| TASK REQUIREMENTS |
The answer must be a single number: how many lines in the records below contain the word "dropdown".

| Saved data entries |

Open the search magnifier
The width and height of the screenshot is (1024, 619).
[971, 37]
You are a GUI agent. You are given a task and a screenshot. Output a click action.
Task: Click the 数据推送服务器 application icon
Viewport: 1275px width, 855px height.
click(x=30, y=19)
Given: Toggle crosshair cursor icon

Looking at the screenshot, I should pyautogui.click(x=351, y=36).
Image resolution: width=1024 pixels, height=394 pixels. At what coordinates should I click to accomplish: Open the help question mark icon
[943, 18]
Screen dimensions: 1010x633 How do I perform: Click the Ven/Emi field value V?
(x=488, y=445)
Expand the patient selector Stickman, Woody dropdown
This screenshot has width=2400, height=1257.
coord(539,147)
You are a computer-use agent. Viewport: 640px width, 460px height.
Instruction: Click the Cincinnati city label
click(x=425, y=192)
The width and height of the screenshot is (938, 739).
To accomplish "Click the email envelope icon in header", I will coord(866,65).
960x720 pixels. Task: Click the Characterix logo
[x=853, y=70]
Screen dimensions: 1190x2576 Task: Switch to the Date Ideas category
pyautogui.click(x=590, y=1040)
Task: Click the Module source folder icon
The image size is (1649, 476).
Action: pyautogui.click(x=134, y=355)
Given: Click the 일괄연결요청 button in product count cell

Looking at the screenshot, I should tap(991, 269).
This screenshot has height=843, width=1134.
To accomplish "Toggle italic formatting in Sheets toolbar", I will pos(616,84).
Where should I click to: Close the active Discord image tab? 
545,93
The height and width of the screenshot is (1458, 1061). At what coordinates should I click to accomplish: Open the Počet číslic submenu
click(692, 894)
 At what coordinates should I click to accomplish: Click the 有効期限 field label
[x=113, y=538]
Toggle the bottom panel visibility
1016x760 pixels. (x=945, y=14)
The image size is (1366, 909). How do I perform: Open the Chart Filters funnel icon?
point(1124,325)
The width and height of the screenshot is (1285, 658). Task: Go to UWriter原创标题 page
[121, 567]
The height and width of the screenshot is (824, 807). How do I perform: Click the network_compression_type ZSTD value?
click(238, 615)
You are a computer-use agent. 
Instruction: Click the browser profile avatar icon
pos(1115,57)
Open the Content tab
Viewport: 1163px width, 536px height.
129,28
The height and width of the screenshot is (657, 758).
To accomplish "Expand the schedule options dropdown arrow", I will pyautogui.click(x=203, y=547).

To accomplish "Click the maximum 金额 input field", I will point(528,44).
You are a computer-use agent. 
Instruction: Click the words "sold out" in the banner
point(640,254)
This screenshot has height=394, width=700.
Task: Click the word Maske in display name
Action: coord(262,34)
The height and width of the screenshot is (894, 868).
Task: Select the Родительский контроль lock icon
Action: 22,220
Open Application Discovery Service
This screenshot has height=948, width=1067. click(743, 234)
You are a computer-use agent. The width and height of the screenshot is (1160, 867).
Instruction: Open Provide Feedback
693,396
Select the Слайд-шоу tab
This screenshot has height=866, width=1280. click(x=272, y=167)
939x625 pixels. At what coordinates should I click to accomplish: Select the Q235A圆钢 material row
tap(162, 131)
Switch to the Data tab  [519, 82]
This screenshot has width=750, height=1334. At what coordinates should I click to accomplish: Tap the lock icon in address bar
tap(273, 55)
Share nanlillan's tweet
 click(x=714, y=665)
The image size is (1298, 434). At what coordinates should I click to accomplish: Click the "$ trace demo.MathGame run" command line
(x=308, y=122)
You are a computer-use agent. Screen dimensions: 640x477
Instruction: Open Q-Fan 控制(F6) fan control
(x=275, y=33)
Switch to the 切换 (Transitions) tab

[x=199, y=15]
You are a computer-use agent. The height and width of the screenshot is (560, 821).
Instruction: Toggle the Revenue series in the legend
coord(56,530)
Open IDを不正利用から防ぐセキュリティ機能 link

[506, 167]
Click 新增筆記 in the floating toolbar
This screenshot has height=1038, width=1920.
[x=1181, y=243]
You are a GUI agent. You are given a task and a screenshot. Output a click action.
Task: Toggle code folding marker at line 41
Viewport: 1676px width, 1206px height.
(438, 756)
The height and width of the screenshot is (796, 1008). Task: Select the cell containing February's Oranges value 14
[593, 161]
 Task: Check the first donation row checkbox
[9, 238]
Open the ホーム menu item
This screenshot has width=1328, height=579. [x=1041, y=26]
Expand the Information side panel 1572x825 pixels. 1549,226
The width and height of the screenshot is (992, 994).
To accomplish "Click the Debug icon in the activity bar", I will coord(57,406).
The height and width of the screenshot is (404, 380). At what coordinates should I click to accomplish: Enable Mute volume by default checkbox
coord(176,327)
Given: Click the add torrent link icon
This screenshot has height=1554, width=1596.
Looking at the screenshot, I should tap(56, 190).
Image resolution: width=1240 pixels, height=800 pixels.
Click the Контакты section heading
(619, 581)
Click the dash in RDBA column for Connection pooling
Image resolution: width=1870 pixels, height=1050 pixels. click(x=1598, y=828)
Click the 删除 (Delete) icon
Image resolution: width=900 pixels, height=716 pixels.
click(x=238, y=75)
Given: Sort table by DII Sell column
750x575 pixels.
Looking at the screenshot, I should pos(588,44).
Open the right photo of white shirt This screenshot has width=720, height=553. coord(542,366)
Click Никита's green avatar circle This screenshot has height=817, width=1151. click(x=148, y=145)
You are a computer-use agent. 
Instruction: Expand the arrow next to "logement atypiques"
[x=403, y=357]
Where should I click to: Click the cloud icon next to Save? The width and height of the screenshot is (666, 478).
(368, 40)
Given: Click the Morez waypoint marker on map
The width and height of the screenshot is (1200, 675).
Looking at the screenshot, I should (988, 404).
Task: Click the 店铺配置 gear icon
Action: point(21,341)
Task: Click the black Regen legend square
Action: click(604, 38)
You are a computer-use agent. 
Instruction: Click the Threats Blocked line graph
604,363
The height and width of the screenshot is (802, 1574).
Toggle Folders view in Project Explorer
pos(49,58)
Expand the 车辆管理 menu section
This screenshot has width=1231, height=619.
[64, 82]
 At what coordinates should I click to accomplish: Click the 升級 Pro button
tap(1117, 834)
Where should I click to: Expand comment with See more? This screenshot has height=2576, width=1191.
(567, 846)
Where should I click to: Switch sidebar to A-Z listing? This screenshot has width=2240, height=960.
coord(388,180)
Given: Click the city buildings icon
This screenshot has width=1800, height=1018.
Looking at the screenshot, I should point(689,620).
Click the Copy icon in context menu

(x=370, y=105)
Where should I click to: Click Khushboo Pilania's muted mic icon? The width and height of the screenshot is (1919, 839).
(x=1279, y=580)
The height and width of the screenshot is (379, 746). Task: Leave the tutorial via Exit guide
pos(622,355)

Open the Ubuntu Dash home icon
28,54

| TASK SOLUTION |
2